6 partinin ortak çalışmasında ne yeni bir anayasa ne içeriğine ilişkin somut teklifler ne de bir yol haritası vardır. Bu durum aslında zillet ittifakının hiçbir konuda uzlaşamadığını ve milletimize söyleyecek sözlerinin olmadığını işaret etmektedir. Milletin geleceği nasıl ve ne zaman yapılacağı belirsiz bir hükümet sistemi değişikliği ile karartılamaz. HDP’nin Dolmabahçe Mutabakatıyla ilgili açıklaması zilletin altı partisine atılmış pas, gönderilmiş selam, biz de varız ve sizinleyiz mesajıdır. Güçlendirilmiş Parlamenter Sistem dedikleri beyhude bir oyalanma, yükselen Türkiye’nin önünü kesme gayesidir.
MUHALEFETİN GÜÇLENDİRİLMİŞ PARLAMENTER SİSTEM METNİNE ELEŞTİRİ
Esas olan önce ülkem ve milletim diyebilmektir. 28 Şubat post-modern darbesinin yıldönümünde Ankara’da dizilen güdümlü 6 parti 48 sayfalık bomboş bir metni kamuoyuna açıklamışlardır. Metinde Türkiye, Türk milleti, inanç, irade yoktur. Güçlendirilmiş parlamenter sistem teklifi güçsüzleştiren Türkiye’nin taslak metnidir. Kılıçdaroğlu’na bakarsak 6 partiye tarih bir sorumluluk yüklemiş. 48 sayfalık metnin içeriği tam takır kuru bakırdır. Bu metni tarihi yapan tek şey 28 Şubat zihniyetine uygun olarak güçlendirilmiş istikrarsızlık bildirisi olmasıdır. Yeni bir 28 Şubat bildirisi olarak tarihe geçecektir. Bir uzlaşamama metni olduğu çok açıktır.

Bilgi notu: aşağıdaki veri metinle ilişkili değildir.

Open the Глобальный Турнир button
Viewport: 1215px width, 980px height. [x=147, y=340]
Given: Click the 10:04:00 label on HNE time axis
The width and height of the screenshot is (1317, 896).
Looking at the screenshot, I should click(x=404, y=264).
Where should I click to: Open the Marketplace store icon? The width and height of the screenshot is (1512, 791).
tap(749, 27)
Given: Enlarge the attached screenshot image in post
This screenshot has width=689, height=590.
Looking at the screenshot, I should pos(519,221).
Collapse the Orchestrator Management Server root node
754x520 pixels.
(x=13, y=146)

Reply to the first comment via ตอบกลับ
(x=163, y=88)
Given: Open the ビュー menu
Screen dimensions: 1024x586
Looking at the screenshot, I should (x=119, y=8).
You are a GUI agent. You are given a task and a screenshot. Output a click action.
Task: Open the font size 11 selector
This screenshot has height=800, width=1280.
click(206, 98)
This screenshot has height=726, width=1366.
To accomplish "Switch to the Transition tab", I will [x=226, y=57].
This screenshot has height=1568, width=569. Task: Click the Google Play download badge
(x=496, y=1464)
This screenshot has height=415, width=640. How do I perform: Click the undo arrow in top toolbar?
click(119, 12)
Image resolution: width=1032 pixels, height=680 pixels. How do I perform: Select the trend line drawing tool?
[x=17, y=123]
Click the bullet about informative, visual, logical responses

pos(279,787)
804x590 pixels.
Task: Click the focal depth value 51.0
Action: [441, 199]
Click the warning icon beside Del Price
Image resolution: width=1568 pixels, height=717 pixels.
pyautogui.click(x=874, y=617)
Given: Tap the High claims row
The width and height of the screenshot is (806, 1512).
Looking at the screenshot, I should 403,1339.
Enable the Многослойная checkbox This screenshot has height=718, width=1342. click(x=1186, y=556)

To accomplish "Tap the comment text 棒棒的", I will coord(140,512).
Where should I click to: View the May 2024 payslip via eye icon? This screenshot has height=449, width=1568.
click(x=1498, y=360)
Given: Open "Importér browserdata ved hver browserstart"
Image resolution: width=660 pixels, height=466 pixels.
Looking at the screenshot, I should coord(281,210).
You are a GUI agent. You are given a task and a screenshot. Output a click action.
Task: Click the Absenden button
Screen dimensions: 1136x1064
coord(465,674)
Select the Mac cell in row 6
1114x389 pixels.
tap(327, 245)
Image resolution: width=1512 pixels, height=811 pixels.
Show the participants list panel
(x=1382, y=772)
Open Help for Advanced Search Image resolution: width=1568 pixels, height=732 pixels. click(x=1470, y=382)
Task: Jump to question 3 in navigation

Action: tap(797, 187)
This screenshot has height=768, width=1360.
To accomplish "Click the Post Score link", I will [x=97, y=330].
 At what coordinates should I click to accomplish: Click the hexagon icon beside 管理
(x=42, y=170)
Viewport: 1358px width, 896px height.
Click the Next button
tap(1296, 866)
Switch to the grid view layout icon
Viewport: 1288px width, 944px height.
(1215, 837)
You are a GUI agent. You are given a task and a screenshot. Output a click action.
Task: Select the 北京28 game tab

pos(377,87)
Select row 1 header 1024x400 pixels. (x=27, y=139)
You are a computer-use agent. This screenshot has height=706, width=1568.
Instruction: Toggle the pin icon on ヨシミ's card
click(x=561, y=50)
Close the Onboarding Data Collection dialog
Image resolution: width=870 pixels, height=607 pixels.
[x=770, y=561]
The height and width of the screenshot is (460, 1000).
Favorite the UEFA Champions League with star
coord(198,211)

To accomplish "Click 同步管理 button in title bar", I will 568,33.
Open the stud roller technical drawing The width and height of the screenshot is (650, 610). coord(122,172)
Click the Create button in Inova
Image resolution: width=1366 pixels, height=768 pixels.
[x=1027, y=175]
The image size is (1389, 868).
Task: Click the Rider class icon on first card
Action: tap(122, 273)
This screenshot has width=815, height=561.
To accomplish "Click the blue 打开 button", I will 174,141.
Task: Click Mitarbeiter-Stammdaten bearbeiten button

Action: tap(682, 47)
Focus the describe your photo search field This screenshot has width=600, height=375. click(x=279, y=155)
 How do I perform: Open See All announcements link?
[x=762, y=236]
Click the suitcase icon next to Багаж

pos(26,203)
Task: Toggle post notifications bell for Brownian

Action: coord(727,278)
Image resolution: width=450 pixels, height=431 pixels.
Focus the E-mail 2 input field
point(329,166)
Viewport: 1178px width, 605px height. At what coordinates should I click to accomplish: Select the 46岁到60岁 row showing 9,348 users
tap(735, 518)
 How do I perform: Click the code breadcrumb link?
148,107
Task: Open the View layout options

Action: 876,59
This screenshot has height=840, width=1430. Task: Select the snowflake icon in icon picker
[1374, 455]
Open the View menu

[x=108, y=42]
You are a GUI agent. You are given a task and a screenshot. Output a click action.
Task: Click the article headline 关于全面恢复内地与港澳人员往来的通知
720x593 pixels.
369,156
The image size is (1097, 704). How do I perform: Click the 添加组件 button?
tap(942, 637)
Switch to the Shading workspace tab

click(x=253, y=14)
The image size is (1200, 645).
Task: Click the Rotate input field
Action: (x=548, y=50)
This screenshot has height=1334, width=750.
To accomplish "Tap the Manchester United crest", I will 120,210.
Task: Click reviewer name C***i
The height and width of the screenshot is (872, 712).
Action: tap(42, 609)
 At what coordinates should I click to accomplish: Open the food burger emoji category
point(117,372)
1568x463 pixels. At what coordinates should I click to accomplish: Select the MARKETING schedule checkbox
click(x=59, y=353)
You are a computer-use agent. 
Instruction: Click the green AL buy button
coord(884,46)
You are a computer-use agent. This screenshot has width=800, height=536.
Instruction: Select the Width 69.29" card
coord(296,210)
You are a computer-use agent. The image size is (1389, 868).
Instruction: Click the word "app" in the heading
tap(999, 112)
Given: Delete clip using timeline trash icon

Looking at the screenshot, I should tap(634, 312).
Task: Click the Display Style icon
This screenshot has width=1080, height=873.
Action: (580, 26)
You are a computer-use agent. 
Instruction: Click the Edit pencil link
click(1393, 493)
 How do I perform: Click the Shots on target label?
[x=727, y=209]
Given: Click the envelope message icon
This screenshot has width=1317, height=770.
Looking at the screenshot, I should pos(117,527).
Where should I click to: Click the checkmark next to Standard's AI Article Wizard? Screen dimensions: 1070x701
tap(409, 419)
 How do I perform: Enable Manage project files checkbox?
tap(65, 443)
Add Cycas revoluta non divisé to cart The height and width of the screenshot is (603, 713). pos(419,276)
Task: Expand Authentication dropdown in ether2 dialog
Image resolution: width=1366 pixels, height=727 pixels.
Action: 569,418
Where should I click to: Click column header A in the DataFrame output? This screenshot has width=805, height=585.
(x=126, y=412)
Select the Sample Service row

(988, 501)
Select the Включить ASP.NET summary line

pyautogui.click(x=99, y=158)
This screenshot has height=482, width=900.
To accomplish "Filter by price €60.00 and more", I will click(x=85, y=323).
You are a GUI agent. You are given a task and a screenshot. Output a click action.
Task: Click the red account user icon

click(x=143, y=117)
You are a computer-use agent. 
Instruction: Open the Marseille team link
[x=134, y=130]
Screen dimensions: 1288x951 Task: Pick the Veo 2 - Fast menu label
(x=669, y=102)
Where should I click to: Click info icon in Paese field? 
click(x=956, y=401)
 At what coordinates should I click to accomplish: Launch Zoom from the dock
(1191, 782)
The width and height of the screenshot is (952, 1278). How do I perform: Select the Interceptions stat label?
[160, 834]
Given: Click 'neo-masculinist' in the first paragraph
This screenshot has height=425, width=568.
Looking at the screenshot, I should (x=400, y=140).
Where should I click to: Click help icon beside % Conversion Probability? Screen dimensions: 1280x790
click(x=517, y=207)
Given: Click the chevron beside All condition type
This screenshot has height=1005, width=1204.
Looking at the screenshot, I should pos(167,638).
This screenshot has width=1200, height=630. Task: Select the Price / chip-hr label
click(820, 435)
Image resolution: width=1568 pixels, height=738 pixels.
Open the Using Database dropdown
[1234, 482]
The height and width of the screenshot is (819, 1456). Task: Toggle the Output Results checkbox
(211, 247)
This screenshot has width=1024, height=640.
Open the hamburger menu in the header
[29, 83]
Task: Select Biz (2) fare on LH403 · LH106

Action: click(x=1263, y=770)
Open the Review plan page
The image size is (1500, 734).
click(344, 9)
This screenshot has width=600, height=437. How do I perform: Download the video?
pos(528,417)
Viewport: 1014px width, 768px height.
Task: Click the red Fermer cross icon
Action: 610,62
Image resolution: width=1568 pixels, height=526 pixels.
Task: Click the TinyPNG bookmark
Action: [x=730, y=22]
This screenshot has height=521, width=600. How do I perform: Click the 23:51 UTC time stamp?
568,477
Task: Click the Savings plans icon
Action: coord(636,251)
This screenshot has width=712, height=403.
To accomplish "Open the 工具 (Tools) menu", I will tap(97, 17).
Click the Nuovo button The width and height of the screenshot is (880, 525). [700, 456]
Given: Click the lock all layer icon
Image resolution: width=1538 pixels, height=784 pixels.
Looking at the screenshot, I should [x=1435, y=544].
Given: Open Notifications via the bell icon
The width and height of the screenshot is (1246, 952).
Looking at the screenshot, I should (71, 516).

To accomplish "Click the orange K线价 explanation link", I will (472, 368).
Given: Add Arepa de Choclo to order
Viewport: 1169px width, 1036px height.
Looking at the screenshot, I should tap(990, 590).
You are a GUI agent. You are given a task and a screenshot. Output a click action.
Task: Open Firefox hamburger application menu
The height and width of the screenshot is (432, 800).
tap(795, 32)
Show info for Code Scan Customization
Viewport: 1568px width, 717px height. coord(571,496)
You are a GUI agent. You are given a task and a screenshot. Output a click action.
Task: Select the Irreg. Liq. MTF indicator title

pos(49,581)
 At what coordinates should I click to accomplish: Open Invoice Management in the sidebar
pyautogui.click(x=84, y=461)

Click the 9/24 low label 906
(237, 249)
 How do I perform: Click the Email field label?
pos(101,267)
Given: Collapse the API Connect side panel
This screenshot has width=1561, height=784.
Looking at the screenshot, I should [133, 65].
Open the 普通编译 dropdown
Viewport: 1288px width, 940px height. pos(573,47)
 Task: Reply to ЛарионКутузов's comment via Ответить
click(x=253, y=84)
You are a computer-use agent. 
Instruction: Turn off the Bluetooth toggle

1961 Anayasası’ndaki gibi devletin güçsüzleştirilmesi amaçlanmıştır. 1961 Anayasası’nda olduğu gibi OHAL’in kaldırılacağı görülmektedir. HSK’nın ayrılarak geriye gidişin yargısal çatısı örülmek istenmiştir. Mutlak millet iradesi tersine çevrilerek devletin etkisizleştirilmesi, gensoru yoluyla düşürülebilen istikrarsız hükümetler hedeflenmektedir.”